LA CRISIS DEL CORONAVIRUS

Un tirador “roto” que clama “justicia”

Miguel Alvariño ganó el billete para Tokio, pero tras el aplazamiento la federación abre otro proceso de selección

Cuando Miguel Alvariño regresó a finales de marzo de la concentración que la selección española de tiro con arco celebraba en Turquía, ya tenía asumido que los Juegos no se celebrarían en 2020. Con el billete para Tokio en el bolsillo tras haberse impuesto en un clasificatorio de ocho pruebas, este gallego de 25 años buscó la cara positiva del cambio de planes. “Un año más para llegar a tope”, pensó. Pero todo se truncó hace poco más de una semana al recibir un correo de la federación (RFETA) indicando que, tras el aplazamiento de la cita olímpica, debería volver luchar por hacerse con la plaza individual en un nuevo proceso de selección.

“Es una injusticia. Gané una plaza olímpica en el campo de tiro y me la quieren quitar en los despachos”, relata Alvariño desde su casa en Pena de Eiriz, una aldea con apenas 40 habitantes en A Coruña. “Pasan los días y sigo roto. Están tirando por tierra mucho trabajo. Llevo una semana sin dormir”, cuenta.

Para comprender el enredo hay que remontarse al verano de 2019, cuando Pablo Acha, principal rival de Alvariño, consiguió en el Europeo una plaza individual para España en los Juegos. Anteriormente, la RFETA había comunicado a sus arqueros que, en caso de conseguirla, el ganador no se aseguraría el billete, que se pondría en juego en un proceso clasificatorio entre noviembre y febrero.

Tras unos años dubitativos, Alvariño vio en ese clasificatorio una oportunidad para redimirse. Cambió de métodos de trabajo e incluso de psicólogo, y consiguió una victoria que le aseguraba ir a sus segundos Juegos: “Yo no puse las normas. He ido a los campeonatos que marcó la RFETA y he sido el claro vencedor. Me lo gané a pulso y ahora me lo han robado”. La RFETA, única en España que por ahora ha decidido no mantener las plazas ganadas para 2020, apunta que la decisión obedece a criterios deportivos. “No dudamos para nada de su capacidad, solo queremos que llegue a los Juegos el que mejor esté en ese momento”, cuenta Rifaat Chabouk, su secretario general, que defiende que la competencia por la plaza individual potencia las posibilidades de lograr un buen resultado en Tokio en la prueba por equipos.

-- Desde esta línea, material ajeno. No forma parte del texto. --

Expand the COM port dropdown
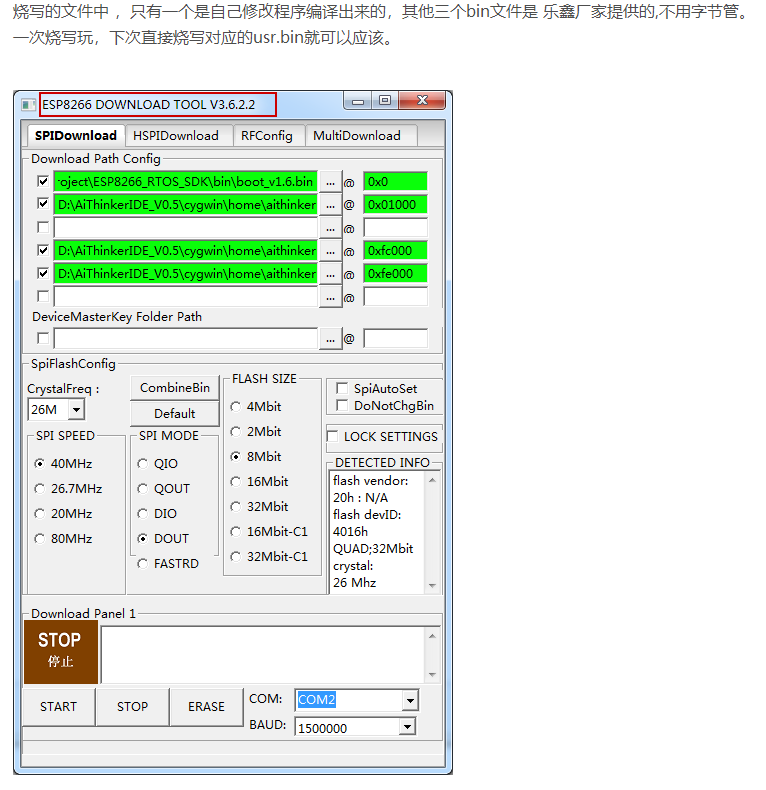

“Pelearemos hasta el final para que me devuelvan lo que he ganado”, avisa Alvariño, que ya ha recurrido al abogado deportivo Miguel Jaune. “Deberían apoyarme y poner todos los medios para hacer un gran papel y luchar por las medallas. Ojalá rectifiquen y podamos detener todo”, reconoce.

Entre los documentos que manejan destaca el contrato para acudir a los Juegos que firmaron Alvariño y la RFETA antes de estallar la pandemia. En él se comprometía, entre otras cosas, a acudir a varias concentraciones marcadas por los entrenadores de la selección y a trabajar bajo sus órdenes hasta la cita olímpica, como sigue haciendo a diario por videoconferencia.

Ahora, la RFETA defiende que, con su política de plazas anuales, la plaza sigue siendo suya y que cuenta con el apoyo del Comité Olímpico Español (COE), algo que choca con lo transmitido por Alejandro Blanco en una entrevista con EL PAÍS. “Lo que no tendría sentido ahora mismo es cambiar los criterios de clasificación, y que la gente que está clasificada tuviera que hacer más pruebas”, dijo el presidente del COE tras conocerse el cambio de fechas.

“Tendría que enfrentarse a unos deportistas que ya no tienen nada que perder. Ya se habían despedido de la posibilidad de ganar esa plaza y ahora vuelven a poder luchar por ella. No participaría en las mismas condiciones que el resto”, asegura Xaquín Mira, entrenador de Alvariño.

Desde el entorno del arquero sospechan que el peculiar método de trabajo de su pupilo ha pesado a la hora de tomar la decisión, un pretexto que niega tajantemente la RFETA. “Él necesita estar en su entorno para rendir. Estando rodeado de sus gallinas, de sus animales, en su aldea, es donde saca su mejor versión”, argumenta el entrenador de Alvariño, que al contrario que sus compañeros de selección ha rechazado siempre la idea de prepararse en el Centro de Alto Rendimiento de Madrid.

“Hago esto porque es mi pasión, y no me van a parar”, apuntala Alvariño, un verso libre que, confinado en su pequeña aldea, rechaza la idea de renunciar a lo que ganó.